Her work is just the tip of the iceberg. One 2015 study in the journal Stress determined that progressive muscle relaxation not only lowers a person’s subjective feelings of psychological stress, but it also significantly lowers the body’s circulating levels of the stress hormone cortisol. There’s also a nearly endless stream of research papers linking muscle relaxation therapy to symptom improvements among people with cancer, arthritis, and other medical conditions. For a 2020 study, Central Michigan University’s Jafferany found that PMR even helped reduce skin symptoms among people with psoriasis, a chronic inflammatory condition that causes itchy and painful skin rashes. Any condition that stress or inflammation makes worse, muscle relaxation therapy can likely make better, he says.
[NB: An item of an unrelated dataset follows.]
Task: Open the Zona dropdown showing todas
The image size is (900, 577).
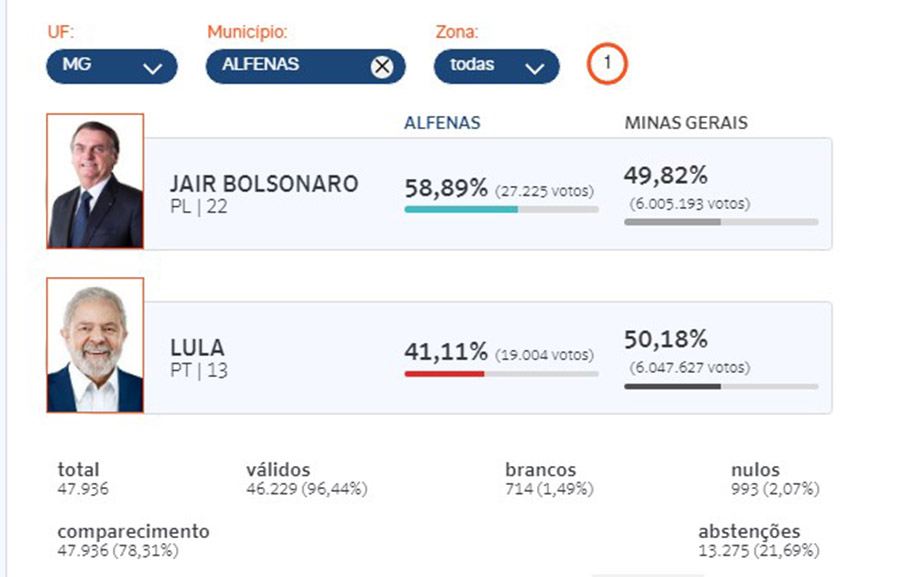Action: 496,66
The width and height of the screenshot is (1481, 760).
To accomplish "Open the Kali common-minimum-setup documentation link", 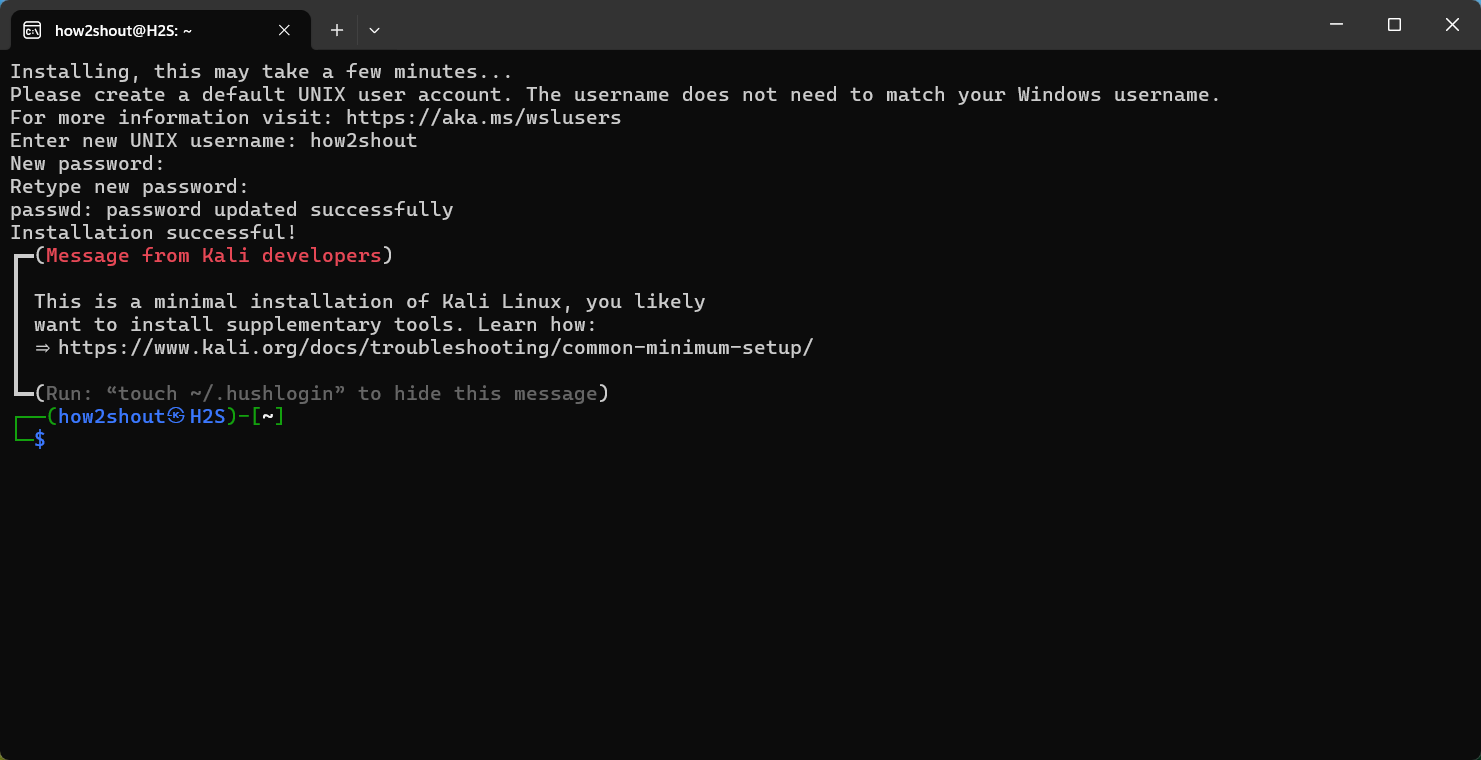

Not only is PMR effective for a variety of anxiety- or stress-associated conditions, but it’s also “more straightforward” than mindfulness meditation and some other popular stress therapies, Newman says. Many people struggle with meditation practices; tensing and relaxing muscles is easier. “But one of my personal pet peeves is that when people do it, they don’t do it optimally,” she says.
How does one do PMR optimally? “You should practice twice a day for 15 minutes each time,” she says. There are literally hundreds of guided PMR practices online, but this one from the U.K.’s National Health Service is a good place to start. Most practices involve tensing individual muscle groups, such as the muscles of the hands or forehead, for five to 10 seconds while breathing slowly and calmly. Next, deeply and fully relax those same muscles and concentrate on the difference between how your muscles felt when they were tense and how they feel now that they’re relaxed. The specifics of PMR routines vary, but many start with the limbs before working their way to the torso and, finally, the head and face.
Along with those two daily practice sessions, Newman says that you should take time every hour for a quick “body scan” to identify and release points of tension. “The idea is that people get into the bad habit of creating and sustaining muscle tension,” she says. “Doing a quick scan of tension every hour and then taking the time to release that tension gets people into the habit of sustaining and functioning with a lower level of tension throughout the day.” People who practice these techniques consistently will gradually become better at quickly identifying and releasing muscle tension.
“The more you build up tension, the harder it is to let it go,” Newman says. “And tension triggers more stress and anxiety, which feed back into tension.” Muscle relaxation therapy breaks up that debilitating feedback loop.